“Does he know you’re here?” I asked.
She shook her head. “No.”
“He’ll be angry at you,” I said.
“Yes. He will.”
“You’re wasting your time, Mother,” I said. “Because it’s too late.”
“Please.” Her voice was so quiet I barely heard it. For the first time in my life, I saw her at her most vulnerable. To the world, both my parents were stoic, commanding, renowned doctors with a long list of accomplishments. I had never seen my mother like this.
“You have to understand, Sloane,” she whispered. “I had no choice. Coming here is a risk for me, a risk I’m willing to take.For you. Because I can’t go on like this anymore. Losing you, my only remaining child… it broke me. I can’t lose you, too.”
“All this time, you were always on his side, Mother. He was more important to you than your children. You would stand there, or you would disappear, and let him do that to us. So I’m sorry if I can’t believe that you don’t want to lose me. Because every time you looked away, you lost us little by little, until there was nothing left.”
Her eyes brimmed with tears, and she didn’t seem to care. She no longer cared if anyone saw her vulnerable, and that baffled me.
“I’ll leave him, Sloane, I swear I will. Just please… take me back. Let me back into your life, let me be there for you and Harper. I’m begging you. I promise this time it will be different. Please, believe me.”
I looked at her, trying to understand this sudden change. She had never been like this.
“You need to stay out of my life.

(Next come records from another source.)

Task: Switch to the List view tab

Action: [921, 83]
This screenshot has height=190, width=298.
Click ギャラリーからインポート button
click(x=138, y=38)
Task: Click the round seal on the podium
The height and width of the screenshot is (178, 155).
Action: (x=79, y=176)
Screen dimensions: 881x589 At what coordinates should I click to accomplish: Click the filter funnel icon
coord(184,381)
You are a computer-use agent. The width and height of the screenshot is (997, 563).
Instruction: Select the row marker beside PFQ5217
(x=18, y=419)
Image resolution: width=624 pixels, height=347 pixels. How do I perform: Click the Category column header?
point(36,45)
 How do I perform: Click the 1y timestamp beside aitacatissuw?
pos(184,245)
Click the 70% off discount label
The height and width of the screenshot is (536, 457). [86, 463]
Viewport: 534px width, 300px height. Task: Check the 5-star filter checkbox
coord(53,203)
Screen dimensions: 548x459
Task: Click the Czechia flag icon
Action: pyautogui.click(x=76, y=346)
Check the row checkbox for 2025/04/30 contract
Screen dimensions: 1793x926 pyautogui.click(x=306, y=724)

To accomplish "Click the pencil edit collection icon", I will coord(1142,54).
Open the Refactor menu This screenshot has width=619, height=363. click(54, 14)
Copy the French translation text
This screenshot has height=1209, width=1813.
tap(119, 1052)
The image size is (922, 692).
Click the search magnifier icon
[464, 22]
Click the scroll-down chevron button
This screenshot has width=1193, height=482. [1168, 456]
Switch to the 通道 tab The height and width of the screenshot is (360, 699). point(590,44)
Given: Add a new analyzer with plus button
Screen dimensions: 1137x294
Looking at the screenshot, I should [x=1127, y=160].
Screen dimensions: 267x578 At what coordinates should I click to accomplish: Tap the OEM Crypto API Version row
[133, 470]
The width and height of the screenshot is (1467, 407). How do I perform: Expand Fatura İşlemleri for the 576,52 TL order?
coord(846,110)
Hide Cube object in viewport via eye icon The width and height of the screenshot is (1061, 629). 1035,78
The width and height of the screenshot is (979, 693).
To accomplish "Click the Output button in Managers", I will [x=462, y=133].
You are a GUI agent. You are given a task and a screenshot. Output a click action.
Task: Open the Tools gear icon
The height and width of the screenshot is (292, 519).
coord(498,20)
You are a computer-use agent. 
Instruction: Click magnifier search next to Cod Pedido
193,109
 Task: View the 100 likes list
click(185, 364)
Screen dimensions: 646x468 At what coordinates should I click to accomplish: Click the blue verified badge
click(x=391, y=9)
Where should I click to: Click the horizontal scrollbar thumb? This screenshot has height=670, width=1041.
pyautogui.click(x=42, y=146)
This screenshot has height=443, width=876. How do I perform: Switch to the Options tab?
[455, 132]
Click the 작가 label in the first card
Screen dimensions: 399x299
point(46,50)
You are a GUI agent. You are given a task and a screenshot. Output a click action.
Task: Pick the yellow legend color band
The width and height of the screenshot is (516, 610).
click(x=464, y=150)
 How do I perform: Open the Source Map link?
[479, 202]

Just seeing you brings back too many bad memories, and I can’t live with that anymore. I’m in a good place now. Please, leave.”
I turned to walk away but stopped when I heard her voice, faint yet clear enough to freeze me in place.
“I took his beating… to replace you.”
I stiffened and turned back to her.
“I couldn’t take Xander’s place. I would have if I could, but he wouldn’t allow it. With you, he could. That’s why he never touched you, because he gave it to me instead.”
I stared at her, refusing to believe it. She saw it in my eyes and stepped closer until only inches separated us.
Then she tugged her shirt loose and lifted the hem, revealing the dark purple bruise across her stomach.
“This hasn’t stopped since he came back from the hospital. Every day, Sloane. Every single day.” Her breath shook as she went on. “And it’s the same every time you talked back to him. Every time you failed to bring home an A. Every time he remembered you refused to be a surgeon like him, or that you insisted on working at a public hospital. Every time he was angry with you, he took it out on me.”
“Why?” My voice was barely more than a whisper.
“Because I told him I would take it for you. That I would speak to you instead.”
“But you never told me.”
She nodded slowly. “I passed along the words he wanted me to say to you, but I never told you the rest.”
It felt as though the earth tilted beneath me, my breath stuck tight between chest and throat. That bruise still burned in my vision, a mark I never thought I’d see.
I shook my head, almost violently, as if I could fling the image away. “No. No, you don’t get to say this now. You don’t get to tell me you were protecting me when you let me believe you didn’t care.” My voice cracked, thick with anger. “Do you know what that did to me? To think my mother looked the other way? To think I was alone in that house? You should have told me. You should have told me, even once.”
“I know I was wrong,” she said, her voice heavy with remorse. “I know, Sloane. But what you said to your father and me in that room… it opened my eyes. I’m proud of you for being strong enough to grow and become better. I want that too. I want to be strong for you. I just hope you’ll give me a chance.”
I shook my head, pressing my eyes shut. “I can’t…” The words broke off before I could steady them. “I can’t deal with this right now. I have patients waiting for me.”
I turned to leave but stopped, my back still to her. “If you really want to be better, do it for yourself first, not for me, not for anyone else. Leave him, Mother. Find the courage. Only then can you truly be there for someone else.”
“You were right to say that to her,” Cameron told me after I explained what had happened with my mother’s visit. We were sitting on the sofa in the living room after dinner. “She needs to find courage for herself first.”
“But I never knew, Cam,” I said quietly. “I never knew she endured it all these years.”